短い課題 1:
照屋林助についての文章から、林助が父の三線店で考案した楽器をすべて挙げてください。
短い課題 2:
照屋林助についての文章によると、林助が家族で沖縄へ移住したのは何歳のときですか。
短い課題 3:
照屋林助についての文章のうち、「収容所時代に「沖縄のチャプリ」を含む語句で始まり「の再発見にも力を注ぎました。」で終わる部分を書き出し、「漫談」を「話芸」に改めてください。

文書の一節:
# # # # # # #

毎年4月、沖縄県沖縄市(旧コザ市)で、沖縄の音楽・芸能・文化に功績を残した照屋林助を偲ぶ「コザ・てるりん祭」というイベントがおこなわれています。
「てるりん」とは林助の愛称です。
照屋林助は1929年4月、琉球古典音楽家照屋林山の長男として大阪で誕生し、7歳のとき、父の故郷である沖縄へ家族で移住しました。沖縄戦で米軍の捕虜となり、収容所にはいりました。
収容所時代に「沖縄のチャプリン」とも呼ばれた小那覇舞天(おなはぶーてん)に強い影響を受けます。
沖縄戦が終結すると小那覇とともに村々をまわり、「生き残った人が命の祝いをしなければ、死んだ人に申し訳がない」という「命の御祝じ(ヌチヌグスージ)」芸で、戦争に打ちひしがれた人々を元気づけました。
芸能の道に進んだ林助はパロディーや歌謡、洋楽などを盛り込んだ、可笑しくも含蓄深い漫談でテレビ・ラジオ番組に出演したり、映画へ出演するなど精力的に活動しました。
何事にも研究熱心で、父、林山の経営する三線店で「エレキ三線」「四線」「二首三線」などを考案したり、離島の民謡や童謡の採集なども行い、沖縄文化の再発見にも力を注ぎました。

# # # # # # #

データ抜粋:
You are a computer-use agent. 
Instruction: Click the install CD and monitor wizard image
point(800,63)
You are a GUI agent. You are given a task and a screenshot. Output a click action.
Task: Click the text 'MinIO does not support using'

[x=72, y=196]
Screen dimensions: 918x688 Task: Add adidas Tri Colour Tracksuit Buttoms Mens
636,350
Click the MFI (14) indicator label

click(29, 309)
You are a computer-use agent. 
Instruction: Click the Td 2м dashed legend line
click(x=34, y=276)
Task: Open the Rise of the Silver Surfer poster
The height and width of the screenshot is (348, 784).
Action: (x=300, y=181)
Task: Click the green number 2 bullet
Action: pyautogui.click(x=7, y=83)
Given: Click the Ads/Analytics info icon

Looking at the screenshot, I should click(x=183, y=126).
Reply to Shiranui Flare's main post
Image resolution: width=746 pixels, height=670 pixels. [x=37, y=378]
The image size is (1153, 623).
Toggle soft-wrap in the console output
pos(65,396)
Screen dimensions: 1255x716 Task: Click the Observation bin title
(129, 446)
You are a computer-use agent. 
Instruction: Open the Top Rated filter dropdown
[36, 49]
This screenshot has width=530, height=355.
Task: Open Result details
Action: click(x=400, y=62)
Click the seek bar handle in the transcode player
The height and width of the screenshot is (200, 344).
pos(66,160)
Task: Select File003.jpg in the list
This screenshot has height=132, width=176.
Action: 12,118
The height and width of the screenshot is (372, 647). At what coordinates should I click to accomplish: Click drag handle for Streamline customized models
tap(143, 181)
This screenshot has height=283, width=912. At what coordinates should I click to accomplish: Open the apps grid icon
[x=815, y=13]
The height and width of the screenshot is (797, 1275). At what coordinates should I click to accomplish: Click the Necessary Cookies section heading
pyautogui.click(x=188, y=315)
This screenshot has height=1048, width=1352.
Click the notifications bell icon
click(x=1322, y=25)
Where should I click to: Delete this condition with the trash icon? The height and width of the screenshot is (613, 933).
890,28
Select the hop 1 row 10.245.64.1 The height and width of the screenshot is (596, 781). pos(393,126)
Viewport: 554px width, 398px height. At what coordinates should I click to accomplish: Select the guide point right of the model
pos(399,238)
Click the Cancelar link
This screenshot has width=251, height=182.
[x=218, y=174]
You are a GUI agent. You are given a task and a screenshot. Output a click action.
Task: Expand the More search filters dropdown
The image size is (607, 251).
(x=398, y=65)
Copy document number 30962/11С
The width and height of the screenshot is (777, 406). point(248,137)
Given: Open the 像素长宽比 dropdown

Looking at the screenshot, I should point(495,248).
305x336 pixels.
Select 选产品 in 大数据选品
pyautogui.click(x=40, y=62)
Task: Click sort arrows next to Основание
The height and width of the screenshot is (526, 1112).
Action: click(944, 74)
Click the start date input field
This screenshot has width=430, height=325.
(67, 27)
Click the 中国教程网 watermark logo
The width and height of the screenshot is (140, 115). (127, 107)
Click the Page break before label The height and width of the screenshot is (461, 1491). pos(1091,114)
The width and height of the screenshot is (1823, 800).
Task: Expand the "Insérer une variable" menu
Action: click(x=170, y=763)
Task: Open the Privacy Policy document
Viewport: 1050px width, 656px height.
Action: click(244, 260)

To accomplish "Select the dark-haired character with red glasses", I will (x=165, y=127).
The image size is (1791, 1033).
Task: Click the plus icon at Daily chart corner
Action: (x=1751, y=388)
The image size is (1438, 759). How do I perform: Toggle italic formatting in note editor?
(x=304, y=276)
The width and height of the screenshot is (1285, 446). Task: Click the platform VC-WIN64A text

# # # # # # #

課題の出力 1:
エレキ三線、四線、二首三線

課題の出力 2:
7歳のときです。

課題の出力 3:
収容所時代に「沖縄のチャプリン」とも呼ばれた小那覇舞天(おなはぶーてん)に強い影響を受けます。
沖縄戦が終結すると小那覇とともに村々をまわり、「生き残った人が命の祝いをしなければ、死んだ人に申し訳がない」という「命の御祝じ(ヌチヌグスージ)」芸で、戦争に打ちひしがれた人々を元気づけました。
芸能の道に進んだ林助はパロディーや歌謡、洋楽などを盛り込んだ、可笑しくも含蓄深い話芸でテレビ・ラジオ番組に出演したり、映画へ出演するなど精力的に活動しました。
何事にも研究熱心で、父、林山の経営する三線店で「エレキ三線」「四線」「二首三線」などを考案したり、離島の民謡や童謡の採集なども行い、沖縄文化の再発見にも力を注ぎました。